▸ Your assignment
Output each entry verbatim. Leave the images out.
[Provided data Boundary: Start]
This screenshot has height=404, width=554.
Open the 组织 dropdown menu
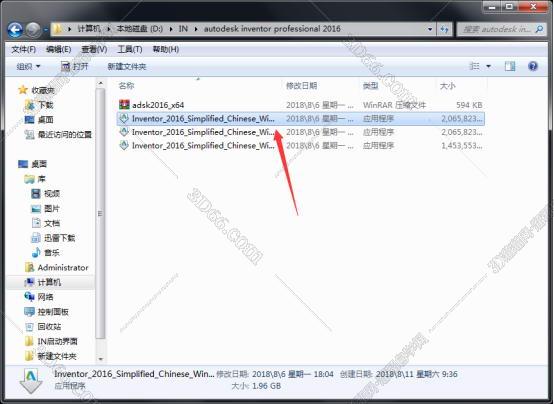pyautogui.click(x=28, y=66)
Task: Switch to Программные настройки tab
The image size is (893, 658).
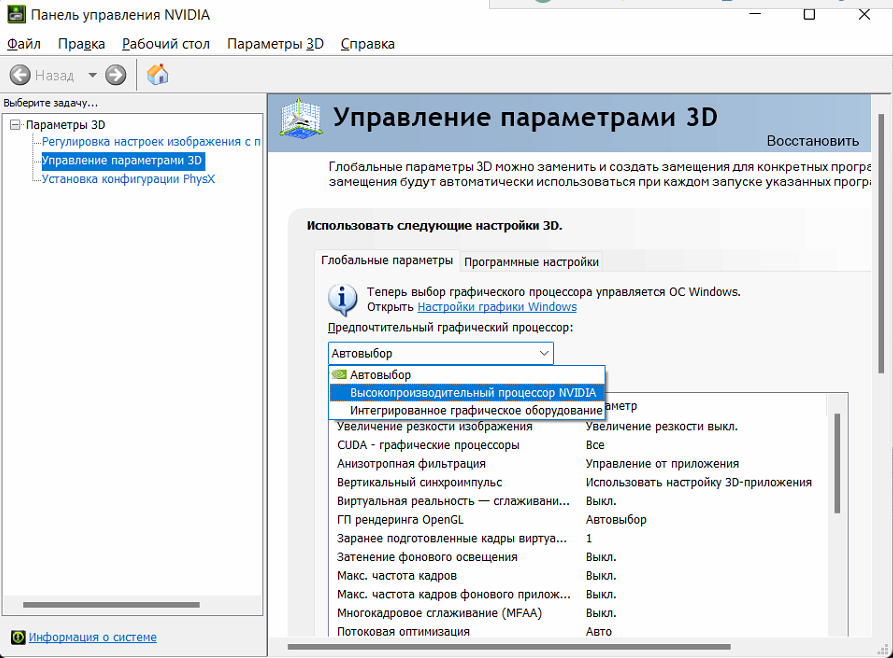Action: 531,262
[Provided data Boundary: End]
▸ Reply
This screenshot has height=404, width=554.
Open the 组织 dropdown menu
pyautogui.click(x=28, y=66)
Task: Switch to Программные настройки tab
The image size is (893, 658).
Action: 531,262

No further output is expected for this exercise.